How to complete this task: Only one stretch of the data below is wanted: the lines starting at the one with "Given: Click the aktiv badge on the SOL alarm" and ending at the one with "The height and width of the screenshot is (918, 670).", both included, given again exactly.

Extracted records:
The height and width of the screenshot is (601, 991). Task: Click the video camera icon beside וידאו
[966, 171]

--

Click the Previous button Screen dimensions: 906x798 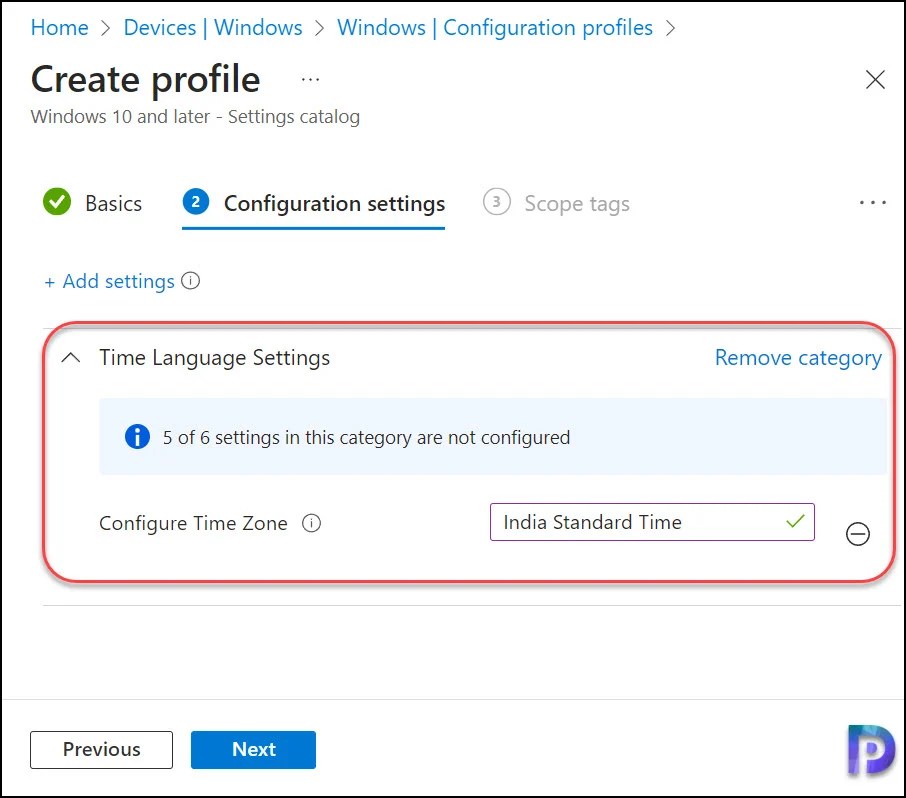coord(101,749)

--

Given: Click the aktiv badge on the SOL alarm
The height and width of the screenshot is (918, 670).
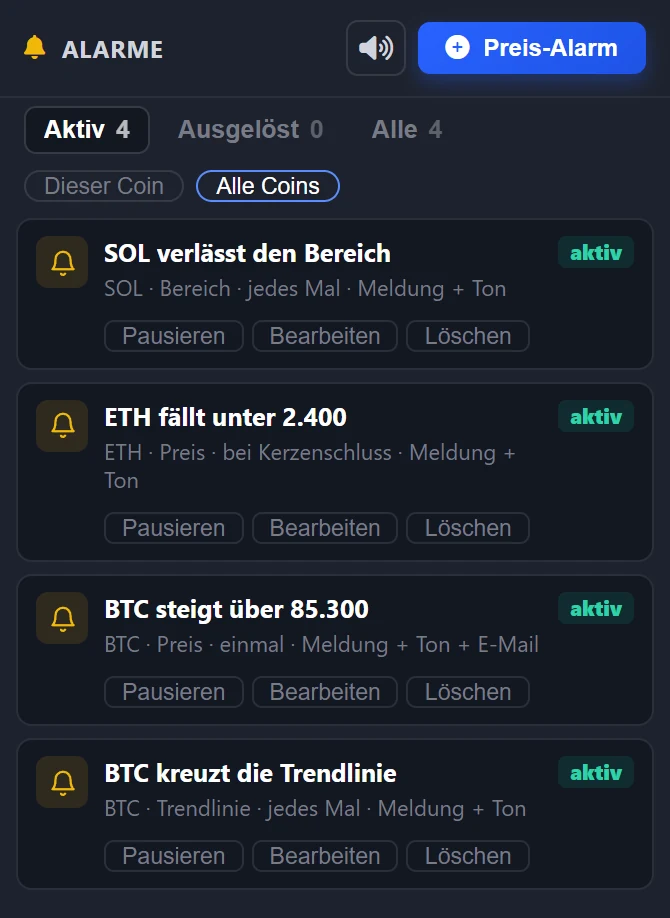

Task output:
Given: Click the aktiv badge on the SOL alarm
The height and width of the screenshot is (918, 670).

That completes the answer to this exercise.